— BEGIN DATA —

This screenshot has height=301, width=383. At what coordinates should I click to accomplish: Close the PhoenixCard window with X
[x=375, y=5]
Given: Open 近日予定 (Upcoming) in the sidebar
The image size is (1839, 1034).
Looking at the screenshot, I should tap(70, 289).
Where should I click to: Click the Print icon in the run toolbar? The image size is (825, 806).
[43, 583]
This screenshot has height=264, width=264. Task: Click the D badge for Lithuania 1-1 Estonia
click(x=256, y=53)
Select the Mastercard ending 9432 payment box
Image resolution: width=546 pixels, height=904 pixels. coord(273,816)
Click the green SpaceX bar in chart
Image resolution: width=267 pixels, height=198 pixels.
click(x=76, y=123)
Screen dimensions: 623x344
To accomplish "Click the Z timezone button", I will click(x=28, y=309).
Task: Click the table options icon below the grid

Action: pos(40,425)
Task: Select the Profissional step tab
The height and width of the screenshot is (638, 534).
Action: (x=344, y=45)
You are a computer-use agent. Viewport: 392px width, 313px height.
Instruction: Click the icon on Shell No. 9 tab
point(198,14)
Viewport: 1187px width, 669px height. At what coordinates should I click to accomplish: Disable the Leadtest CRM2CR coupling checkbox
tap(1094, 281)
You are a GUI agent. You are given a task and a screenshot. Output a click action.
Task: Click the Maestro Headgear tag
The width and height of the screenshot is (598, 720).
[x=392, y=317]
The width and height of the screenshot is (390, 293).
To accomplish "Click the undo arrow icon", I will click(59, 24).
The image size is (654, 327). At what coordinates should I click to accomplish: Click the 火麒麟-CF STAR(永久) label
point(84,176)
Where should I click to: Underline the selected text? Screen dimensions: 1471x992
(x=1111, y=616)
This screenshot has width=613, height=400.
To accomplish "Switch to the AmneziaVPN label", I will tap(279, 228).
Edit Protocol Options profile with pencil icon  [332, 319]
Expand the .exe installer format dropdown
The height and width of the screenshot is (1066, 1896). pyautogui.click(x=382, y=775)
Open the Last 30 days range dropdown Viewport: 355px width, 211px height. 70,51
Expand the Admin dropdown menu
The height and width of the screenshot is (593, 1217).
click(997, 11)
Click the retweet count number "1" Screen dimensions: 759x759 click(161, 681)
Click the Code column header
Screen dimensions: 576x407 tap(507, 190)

— END DATA —

**EXERCISE GOAL:**
Copy the entries above verbatim, starting at the line with "The width and height of the screenshot is (390, 293)." and ending with the line with "click(997, 11)", including both of those lines.

**EXPECTED ANSWER:**
The width and height of the screenshot is (390, 293).
To accomplish "Click the undo arrow icon", I will click(59, 24).
The image size is (654, 327). At what coordinates should I click to accomplish: Click the 火麒麟-CF STAR(永久) label
point(84,176)
Where should I click to: Underline the selected text? Screen dimensions: 1471x992
(x=1111, y=616)
This screenshot has width=613, height=400.
To accomplish "Switch to the AmneziaVPN label", I will tap(279, 228).
Edit Protocol Options profile with pencil icon  [332, 319]
Expand the .exe installer format dropdown
The height and width of the screenshot is (1066, 1896). pyautogui.click(x=382, y=775)
Open the Last 30 days range dropdown Viewport: 355px width, 211px height. 70,51
Expand the Admin dropdown menu
The height and width of the screenshot is (593, 1217).
click(997, 11)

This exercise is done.